Back in the Middle East for a couple of months and now looking around for possible areas to live for (my wife, two small dogs and a cat .... all yet to come over from Oz) and myself

Neither of us are worried about remotness. I like salt water fishing, boating, golf (with my wife mainly just being into reading - so she has no real issues with any location as long as she can get a good source of reading material)

Can anyone give me some feed back regards living in: Umm Al Quwain, Jazirat Al Hamra or Ras Al Khaimah, good bad or indiferent. Are there any or many expats there?. 

They look to be between 35 - 50 miles from DBX which is right next to where I need to travel for my daily commute. 

If positive, would it be better to travel up and down via Sharjah or inland via Emirates Rd ??? :confused2:

Cheers
Greg


----------



## Andy Capp (Oct 5, 2008)

Al Hamra is nice, there's a beach club there and a few other brits there too, then there's the cove rotana (see another thread), then there's RAK itself. I like RAK, you're better off on the al hamra side though, that way you're against all the traffic.

Speaking of Traffic, the only real problem you'll have on emirates road (don't even think about going through sharjah) is at national paints in both directions, basically avoid between 7 and 10am and 4-8pm, then you'll fly through.

Failing that it's about 30-45mins hold up.

I like Al Hamra, good golf courses (so i'm lead to believe) and a spanish resort like living bit like the costa del rak!


----------



## mcd1203 (Nov 25, 2008)

We live in Al Hamra and like Andy Capp said there are several brits, south african and a few of us from Canada and the states.

We enjoy it. Its fairly quiet. There are just finishing the beach area which should be done soon, several public pools around the residents and the mall is almost finished which has a spinney's.


----------



## Del (Apr 29, 2009)

If you like peace and quite and hate traffic jams and ridiculous rent, then the areas you suggested are perfect.


----------



## Fatenhappy (Jun 23, 2009)

Went for a quick run up towards Ras Al Khaimah this morning. (didn't even get there ... I finished up turning around and comming back) 

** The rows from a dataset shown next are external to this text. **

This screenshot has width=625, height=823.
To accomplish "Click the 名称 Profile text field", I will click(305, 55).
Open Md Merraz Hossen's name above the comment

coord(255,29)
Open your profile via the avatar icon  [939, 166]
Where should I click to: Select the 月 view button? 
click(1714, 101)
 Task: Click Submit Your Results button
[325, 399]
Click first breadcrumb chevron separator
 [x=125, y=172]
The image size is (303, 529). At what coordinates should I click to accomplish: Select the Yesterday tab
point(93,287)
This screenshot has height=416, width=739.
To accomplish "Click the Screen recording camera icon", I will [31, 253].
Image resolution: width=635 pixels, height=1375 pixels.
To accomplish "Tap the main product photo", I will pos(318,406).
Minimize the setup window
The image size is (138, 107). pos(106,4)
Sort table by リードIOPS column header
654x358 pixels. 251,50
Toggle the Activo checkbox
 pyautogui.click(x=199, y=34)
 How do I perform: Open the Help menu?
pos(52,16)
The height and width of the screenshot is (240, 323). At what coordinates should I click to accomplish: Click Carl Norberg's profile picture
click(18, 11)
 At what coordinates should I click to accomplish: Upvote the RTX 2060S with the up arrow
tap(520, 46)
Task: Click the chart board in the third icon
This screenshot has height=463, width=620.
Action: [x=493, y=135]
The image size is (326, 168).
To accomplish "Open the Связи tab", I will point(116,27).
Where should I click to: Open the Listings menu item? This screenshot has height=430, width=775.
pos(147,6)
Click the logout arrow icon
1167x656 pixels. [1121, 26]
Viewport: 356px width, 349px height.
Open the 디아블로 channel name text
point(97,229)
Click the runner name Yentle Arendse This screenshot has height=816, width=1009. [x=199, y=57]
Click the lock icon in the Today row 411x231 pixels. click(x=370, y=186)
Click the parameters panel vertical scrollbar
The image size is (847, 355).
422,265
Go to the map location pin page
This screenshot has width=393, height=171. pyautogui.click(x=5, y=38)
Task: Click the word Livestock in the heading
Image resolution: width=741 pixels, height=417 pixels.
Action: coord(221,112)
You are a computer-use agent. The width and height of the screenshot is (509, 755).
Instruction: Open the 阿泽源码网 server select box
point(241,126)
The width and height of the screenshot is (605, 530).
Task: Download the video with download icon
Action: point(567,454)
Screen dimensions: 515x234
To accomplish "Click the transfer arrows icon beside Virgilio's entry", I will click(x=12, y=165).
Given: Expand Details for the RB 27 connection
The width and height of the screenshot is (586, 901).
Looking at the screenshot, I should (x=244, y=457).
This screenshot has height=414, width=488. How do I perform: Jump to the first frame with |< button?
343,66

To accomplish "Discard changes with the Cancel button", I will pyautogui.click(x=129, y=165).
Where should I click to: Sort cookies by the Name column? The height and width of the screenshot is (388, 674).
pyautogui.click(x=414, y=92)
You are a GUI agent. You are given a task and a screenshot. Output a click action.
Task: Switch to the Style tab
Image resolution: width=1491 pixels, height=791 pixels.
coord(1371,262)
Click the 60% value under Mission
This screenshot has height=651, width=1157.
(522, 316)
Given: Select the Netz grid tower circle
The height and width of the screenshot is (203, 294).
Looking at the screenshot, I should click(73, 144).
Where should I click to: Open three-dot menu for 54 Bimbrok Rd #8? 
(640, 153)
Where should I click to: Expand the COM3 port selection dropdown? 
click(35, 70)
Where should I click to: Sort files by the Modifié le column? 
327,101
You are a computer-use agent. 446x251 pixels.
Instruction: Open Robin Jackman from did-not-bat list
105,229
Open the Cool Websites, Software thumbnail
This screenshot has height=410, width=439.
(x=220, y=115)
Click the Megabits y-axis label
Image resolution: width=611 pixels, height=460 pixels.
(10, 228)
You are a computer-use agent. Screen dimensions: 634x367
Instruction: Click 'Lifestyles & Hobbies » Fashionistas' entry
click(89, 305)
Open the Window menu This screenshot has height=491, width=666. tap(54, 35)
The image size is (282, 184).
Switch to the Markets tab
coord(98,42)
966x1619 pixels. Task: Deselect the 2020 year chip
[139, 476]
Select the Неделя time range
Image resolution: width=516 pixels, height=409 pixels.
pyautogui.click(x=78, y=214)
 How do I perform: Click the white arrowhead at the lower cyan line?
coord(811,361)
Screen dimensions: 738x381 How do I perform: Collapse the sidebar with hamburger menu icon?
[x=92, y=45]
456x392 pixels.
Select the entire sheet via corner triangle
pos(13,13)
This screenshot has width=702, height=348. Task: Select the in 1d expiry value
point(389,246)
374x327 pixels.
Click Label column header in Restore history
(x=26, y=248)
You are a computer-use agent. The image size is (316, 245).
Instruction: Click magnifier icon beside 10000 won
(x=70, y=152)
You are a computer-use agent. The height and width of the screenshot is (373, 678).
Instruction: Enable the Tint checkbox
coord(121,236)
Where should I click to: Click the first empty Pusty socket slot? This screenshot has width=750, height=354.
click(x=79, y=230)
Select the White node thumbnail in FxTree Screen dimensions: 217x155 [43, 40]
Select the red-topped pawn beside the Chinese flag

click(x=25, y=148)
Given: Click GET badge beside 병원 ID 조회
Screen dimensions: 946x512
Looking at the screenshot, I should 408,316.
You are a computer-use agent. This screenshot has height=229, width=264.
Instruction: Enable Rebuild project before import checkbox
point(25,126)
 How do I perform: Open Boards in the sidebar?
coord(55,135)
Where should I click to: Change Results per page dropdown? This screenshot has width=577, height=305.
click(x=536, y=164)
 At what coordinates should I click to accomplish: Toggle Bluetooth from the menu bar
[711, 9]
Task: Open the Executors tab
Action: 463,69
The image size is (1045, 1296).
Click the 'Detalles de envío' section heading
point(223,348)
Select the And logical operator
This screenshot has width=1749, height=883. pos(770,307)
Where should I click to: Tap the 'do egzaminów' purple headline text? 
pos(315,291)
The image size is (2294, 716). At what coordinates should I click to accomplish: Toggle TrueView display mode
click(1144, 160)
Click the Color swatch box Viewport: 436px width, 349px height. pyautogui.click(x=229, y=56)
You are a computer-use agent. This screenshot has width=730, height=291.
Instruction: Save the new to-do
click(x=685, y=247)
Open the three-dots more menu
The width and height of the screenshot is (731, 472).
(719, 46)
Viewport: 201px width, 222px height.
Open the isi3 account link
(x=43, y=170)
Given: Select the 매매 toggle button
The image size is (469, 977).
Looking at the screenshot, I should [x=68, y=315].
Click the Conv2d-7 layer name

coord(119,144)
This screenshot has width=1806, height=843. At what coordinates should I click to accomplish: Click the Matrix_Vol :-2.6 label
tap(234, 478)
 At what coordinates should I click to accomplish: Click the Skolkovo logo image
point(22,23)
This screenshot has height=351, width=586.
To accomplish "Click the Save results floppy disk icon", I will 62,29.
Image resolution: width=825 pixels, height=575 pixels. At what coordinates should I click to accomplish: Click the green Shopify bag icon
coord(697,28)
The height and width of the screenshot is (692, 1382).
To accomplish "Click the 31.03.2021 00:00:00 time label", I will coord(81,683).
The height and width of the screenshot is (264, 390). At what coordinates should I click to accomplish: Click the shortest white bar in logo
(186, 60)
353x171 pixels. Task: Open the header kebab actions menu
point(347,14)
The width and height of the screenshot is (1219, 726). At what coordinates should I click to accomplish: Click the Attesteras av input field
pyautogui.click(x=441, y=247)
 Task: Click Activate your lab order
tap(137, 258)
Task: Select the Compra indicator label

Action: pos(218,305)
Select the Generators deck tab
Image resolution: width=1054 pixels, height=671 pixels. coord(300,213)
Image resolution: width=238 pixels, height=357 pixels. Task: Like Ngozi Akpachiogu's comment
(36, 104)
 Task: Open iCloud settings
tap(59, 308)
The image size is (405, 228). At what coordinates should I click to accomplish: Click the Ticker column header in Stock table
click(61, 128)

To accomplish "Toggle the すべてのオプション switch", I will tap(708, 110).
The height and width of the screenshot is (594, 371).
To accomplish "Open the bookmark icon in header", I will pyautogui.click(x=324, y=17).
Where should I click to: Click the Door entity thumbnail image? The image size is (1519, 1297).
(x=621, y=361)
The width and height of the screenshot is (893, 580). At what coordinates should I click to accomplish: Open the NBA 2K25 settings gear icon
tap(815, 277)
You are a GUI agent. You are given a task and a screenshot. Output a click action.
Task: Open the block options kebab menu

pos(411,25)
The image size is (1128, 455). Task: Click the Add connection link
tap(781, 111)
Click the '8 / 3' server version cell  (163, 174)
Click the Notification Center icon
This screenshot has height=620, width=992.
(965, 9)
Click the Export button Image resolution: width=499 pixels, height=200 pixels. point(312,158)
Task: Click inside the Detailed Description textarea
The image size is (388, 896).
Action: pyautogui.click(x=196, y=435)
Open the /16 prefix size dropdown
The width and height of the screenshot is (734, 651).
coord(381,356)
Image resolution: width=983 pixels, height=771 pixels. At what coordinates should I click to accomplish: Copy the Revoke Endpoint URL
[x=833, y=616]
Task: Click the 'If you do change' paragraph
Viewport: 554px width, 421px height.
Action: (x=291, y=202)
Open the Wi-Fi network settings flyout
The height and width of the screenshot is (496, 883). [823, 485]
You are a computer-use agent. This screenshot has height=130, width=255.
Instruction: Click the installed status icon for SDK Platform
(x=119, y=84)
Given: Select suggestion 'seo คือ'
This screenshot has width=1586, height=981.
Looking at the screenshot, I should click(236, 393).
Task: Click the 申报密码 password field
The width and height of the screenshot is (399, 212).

Now being an Ozzy, I am akin to driving distances when needed as I have in the past, but that is rediculous to consider as a daily commute. .... good luck to those who do!

I will have a re think and look at something closer ... (I know I'm a whimp!!)


----------



## Del (Apr 29, 2009)

Fatenhappy said:


> Went for a quick run up towards Ras Al Khaimah this morning. (didn't even get there ... I finished up turning around and comming back)
> 
> I will have a re think and look at something closer ... (I know I'm a whimp!!)





You can't have your shwarma and eat it!


----------



## Andy Capp (Oct 5, 2008)

mcd1203 said:


> We live in Al Hamra and like Andy Capp said there are several brits, south african and a few of us from Canada and the states.
> 
> We enjoy it. Its fairly quiet. There are just finishing the beach area which should be done soon, several public pools around the residents and the mall is almost finished which has a spinney's.


Do you know my mate Colin - oldish.... Nice bloke, works for Petrofac????


----------



## mcd1203 (Nov 25, 2008)

I've met only other moms in the area. but I may have seen him at spinney's. where's he from.


----------



## Sumair (Aug 16, 2008)

Fatenhappy said:


> Went for a quick run up towards Ras Al Khaimah this morning. (didn't even get there ... I finished up turning around and comming back)
> 
> Now being an Ozzy, I am akin to driving distances when needed as I have in the past, but that is rediculous to consider as a daily commute. .... good luck to those who do!
> 
> I will have a re think and look at something closer ... (I know I'm a whimp!!)



If you work is in Dubai , then best place among your selection is Al Hamra Village. ( In Jazerat-Al hamrah). It is totally 35 minutes commute from your place to Khawrneej Road Dubai ( Dubai Airport Road).

After Spinnney;s Take Exit 119 and come to Emirates Road-311 , then Take exit 90 and come to Dubai Bypass 611 go straight and after crossing sharjah you will find Dubai Airport Exit. Take that Exit and you will be on Kharwaneej Road. Now for rest journey it depends where you actual work place is.

Average speed 140Km/hour 

I am daily commuting from Ras Al Khaimah to Bur Dubai and it is taking door-to-door I hour 20 minutes


----------